Page 5 of 7 has allegedly suffered an injury, they cannot do so for the reasons discussed above. Appellants’ particularized, redressable injury must have existed at the time of appeal. They have failed to identify such an injury. 9 Further, this Court is without jurisdiction to determine private property rights except where specific statutory authority exists to do so. In re Ranney Dairy Farm, LLC, 2024 VT 66, ¶ 10. No such authority exists here. The sole injury alleged is an easement dispute with the Property’s owner. Appellants have not identified any other individualized physical or environmental impact arising from or related to the Town’s issuance of the certificates of compliance at issue in this case.

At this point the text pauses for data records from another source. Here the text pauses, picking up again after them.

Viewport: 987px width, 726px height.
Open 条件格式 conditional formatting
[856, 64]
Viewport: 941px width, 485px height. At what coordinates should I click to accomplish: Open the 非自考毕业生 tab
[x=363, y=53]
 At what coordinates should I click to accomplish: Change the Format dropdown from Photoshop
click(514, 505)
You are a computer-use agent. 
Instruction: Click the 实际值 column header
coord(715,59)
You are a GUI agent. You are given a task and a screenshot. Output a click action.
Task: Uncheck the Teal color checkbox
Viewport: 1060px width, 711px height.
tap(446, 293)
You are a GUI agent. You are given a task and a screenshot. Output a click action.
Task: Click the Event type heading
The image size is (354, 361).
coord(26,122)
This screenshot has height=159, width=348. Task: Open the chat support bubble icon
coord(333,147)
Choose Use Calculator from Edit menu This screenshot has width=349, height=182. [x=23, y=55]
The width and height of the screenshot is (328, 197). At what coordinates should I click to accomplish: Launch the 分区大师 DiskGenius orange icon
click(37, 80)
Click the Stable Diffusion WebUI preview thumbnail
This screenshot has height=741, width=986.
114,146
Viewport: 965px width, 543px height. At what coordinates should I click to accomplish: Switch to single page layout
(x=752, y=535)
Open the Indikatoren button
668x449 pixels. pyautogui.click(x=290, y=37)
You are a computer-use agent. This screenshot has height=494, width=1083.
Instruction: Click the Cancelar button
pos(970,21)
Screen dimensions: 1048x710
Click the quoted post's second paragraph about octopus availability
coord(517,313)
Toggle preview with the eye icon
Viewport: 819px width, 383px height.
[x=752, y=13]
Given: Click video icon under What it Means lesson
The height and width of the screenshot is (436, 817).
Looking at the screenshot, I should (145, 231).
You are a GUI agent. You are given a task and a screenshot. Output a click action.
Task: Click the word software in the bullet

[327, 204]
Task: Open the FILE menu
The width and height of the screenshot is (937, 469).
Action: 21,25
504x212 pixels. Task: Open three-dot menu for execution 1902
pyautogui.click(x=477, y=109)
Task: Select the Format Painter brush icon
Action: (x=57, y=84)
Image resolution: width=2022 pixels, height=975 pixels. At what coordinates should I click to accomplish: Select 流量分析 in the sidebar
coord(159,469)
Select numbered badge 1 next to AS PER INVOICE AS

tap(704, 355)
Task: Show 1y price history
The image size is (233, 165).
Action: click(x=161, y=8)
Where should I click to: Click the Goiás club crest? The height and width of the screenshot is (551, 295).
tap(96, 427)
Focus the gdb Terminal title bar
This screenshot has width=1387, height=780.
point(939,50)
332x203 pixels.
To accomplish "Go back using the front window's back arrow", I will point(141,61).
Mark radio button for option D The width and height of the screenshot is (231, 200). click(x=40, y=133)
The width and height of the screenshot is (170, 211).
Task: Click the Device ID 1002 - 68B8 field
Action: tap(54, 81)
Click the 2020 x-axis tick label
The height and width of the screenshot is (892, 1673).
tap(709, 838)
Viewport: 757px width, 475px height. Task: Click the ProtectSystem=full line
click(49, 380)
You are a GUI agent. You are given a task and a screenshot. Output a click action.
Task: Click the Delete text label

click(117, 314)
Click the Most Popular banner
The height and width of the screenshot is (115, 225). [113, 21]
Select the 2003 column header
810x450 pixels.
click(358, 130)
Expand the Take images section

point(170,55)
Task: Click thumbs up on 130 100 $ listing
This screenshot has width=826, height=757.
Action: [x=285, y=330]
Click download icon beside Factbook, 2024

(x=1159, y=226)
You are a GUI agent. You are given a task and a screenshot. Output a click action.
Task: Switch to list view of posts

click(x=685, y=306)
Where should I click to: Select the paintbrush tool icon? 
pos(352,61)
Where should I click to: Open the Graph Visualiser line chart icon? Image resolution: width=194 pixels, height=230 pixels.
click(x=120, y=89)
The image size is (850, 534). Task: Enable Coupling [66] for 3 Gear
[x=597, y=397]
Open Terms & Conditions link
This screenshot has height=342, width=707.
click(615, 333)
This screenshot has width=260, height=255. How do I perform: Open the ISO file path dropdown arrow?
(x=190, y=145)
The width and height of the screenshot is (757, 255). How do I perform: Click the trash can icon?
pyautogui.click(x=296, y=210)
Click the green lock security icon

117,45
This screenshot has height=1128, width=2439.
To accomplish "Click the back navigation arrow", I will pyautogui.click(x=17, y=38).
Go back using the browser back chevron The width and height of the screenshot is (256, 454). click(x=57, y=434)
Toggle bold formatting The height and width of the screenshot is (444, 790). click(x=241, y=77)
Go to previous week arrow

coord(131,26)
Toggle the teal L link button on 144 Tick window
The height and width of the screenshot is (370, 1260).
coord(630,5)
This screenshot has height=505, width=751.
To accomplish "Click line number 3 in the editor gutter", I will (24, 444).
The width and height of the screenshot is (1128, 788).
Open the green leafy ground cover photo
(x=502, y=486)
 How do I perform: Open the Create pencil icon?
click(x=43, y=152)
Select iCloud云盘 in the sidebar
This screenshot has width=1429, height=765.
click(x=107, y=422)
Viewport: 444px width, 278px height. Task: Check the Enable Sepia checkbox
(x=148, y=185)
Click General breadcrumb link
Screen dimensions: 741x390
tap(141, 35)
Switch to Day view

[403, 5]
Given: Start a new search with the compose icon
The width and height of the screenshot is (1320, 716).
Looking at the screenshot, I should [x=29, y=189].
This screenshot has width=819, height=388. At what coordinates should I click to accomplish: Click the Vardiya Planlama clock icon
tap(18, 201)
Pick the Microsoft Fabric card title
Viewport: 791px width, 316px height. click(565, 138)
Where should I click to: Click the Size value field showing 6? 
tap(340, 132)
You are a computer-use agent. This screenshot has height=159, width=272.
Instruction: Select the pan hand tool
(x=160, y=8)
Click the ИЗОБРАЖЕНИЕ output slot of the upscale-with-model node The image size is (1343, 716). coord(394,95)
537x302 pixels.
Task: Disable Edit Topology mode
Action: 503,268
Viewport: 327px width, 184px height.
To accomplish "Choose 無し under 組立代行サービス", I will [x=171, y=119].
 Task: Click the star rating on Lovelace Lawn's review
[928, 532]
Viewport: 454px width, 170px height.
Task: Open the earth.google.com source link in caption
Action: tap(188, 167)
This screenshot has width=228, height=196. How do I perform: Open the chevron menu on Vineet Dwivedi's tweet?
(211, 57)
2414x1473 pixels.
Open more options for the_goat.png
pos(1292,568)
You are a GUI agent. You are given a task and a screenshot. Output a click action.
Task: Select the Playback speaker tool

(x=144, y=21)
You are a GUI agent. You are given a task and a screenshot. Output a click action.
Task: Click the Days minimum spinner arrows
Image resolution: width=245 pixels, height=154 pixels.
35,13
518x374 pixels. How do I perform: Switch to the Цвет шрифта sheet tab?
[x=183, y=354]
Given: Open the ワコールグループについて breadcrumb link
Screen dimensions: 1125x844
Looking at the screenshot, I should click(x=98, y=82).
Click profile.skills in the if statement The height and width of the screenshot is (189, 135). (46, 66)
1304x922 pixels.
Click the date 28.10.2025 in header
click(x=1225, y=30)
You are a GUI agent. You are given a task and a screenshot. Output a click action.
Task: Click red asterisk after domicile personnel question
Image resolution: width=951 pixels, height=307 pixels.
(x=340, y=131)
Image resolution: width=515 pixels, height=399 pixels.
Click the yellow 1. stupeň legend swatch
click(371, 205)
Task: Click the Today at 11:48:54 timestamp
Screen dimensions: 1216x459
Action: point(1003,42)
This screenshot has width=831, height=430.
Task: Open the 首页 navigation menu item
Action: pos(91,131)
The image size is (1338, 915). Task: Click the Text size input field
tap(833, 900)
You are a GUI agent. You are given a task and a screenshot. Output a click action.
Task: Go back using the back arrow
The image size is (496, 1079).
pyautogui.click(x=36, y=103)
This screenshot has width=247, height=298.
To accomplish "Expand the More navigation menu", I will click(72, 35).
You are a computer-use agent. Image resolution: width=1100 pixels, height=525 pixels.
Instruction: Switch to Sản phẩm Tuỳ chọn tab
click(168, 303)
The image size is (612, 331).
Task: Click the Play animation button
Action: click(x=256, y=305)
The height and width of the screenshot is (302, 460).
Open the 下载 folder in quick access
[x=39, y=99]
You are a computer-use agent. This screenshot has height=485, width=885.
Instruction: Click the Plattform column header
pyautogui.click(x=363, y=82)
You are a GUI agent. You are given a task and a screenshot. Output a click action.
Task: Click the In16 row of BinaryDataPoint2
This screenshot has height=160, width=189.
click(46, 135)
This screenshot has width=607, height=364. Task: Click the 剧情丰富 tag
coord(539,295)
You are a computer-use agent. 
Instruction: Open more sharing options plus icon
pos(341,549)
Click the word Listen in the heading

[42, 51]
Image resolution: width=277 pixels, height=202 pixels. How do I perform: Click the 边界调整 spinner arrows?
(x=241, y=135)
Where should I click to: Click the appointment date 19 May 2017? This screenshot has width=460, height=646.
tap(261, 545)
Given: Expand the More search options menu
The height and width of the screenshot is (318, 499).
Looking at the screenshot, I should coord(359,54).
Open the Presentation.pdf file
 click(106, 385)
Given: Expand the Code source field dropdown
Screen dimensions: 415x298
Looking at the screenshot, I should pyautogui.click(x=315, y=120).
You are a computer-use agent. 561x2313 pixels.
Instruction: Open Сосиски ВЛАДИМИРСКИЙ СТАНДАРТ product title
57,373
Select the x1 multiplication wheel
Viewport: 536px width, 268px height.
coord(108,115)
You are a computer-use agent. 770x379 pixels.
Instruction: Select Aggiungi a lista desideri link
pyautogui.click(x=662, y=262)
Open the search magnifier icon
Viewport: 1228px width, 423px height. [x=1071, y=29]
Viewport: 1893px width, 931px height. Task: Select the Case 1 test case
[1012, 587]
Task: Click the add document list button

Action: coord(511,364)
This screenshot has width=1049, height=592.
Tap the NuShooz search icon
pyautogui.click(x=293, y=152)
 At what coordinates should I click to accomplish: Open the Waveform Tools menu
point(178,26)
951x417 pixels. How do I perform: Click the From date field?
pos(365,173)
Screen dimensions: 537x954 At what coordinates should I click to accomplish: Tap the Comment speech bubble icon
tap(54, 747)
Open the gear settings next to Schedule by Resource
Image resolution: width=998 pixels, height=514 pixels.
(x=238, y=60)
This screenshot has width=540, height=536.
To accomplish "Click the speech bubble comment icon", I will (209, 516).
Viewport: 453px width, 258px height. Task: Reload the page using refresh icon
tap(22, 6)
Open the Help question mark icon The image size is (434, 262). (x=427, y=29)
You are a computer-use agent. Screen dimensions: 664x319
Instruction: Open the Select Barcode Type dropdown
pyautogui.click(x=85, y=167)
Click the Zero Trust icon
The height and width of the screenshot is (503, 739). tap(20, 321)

Therefore, they do not qualify as interested persons in their individual capacities and are without standing to maintain an appeal. Given the Court’s conclusions above regarding the Trust and that Appellants’ lack standing to maintain this appeal, the Town’s Motion to Dismiss is GRANTED. Mr. Rodriguez’ Motion to Dismiss is, accordingly, DENIED as moot. This concludes the proceedings before the Court. A Judgment Order accompanies this decision.
Electronically signed on January 8, 2026, pursuant to V.R.E.F. 9(d).
Joseph S. McLean Superior Court Judge Environmental Division
9 Moreover, while the Lease gives Appellants the right to use of the premises, it does not expressly authorize
Appellants to commence litigation to enforce easement rights held by the LLC or to bring other claims or appeals on its behalf.